Dealing with the Complex Challenge of Managing Diverse Chemistry Data Online to Enable Chemistry Across the World #ACSsanfran
This is my third presentation today at the ACS meeting in San Francisco on 11th August 2014
Dealing with the Complex Challenge of Managing Diverse Chemistry Data Online to Enable Chemistry Across the World
The Royal Society of Chemistry has provided access to data associated with millions of chemical compounds via our ChemSpider database for over 5 years. During this period the richness and complexity of the data has continued to expand dramatically and the original vision for providing an integrated hub for structure-centric data has been delivered across the world to hundreds of thousands of users. With an intention of expanding the reach to cover more diverse aspects of chemistry-related data including compounds, reactions and analytical data, to name just a few data-types, we are in the process of implementing a new architecture to build a Chemistry Data Repository. The data repository will manage the challenges of associated metadata, the various levels of required security (private, shared and public) and exposing the data as appropriate using semantic web technologies. Ultimately this platform will become the host for all chemicals, reactions and analytical data contained within RSC publications and specifically supplementary information. This presentation will report on how our efforts to manage chemistry related data has impacted chemists and projects across the world and will review specifically our contributions to projects involving natural products for collaborators in Brazil and China, for the Open Source Drug Discovery project in India, and our collaborations with scientists in Russia.

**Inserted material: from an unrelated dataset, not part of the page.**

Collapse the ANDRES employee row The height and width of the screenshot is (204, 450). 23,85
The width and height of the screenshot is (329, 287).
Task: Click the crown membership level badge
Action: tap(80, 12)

My first talk of three on August 11th 2014 at the ACS San Francisco meeting
Teaching analytical spectroscopy using online spectroscopic data
The teaching of spectroscopy can be a complex and challenging task. The Royal Society of Chemistry has been developing online resources for a number of years that provide access to analytical data as well as interactive quizzes and challenge sets. The RSC data repository houses over 250,000 spectra at this time including mass spectrometry, NMR and IR data and these are utilized to provide online games to test students capabilities, to underpin the SpectraSchool training website and to produce source data for students and teachers alike to use in their teaching and self-training efforts. This presentation will provide an overview of RSC resources that can be used to teach spectroscopy using our online data and tools.
My second talk of three on August 11th 2014 at the ACS Meeting in San Francisco.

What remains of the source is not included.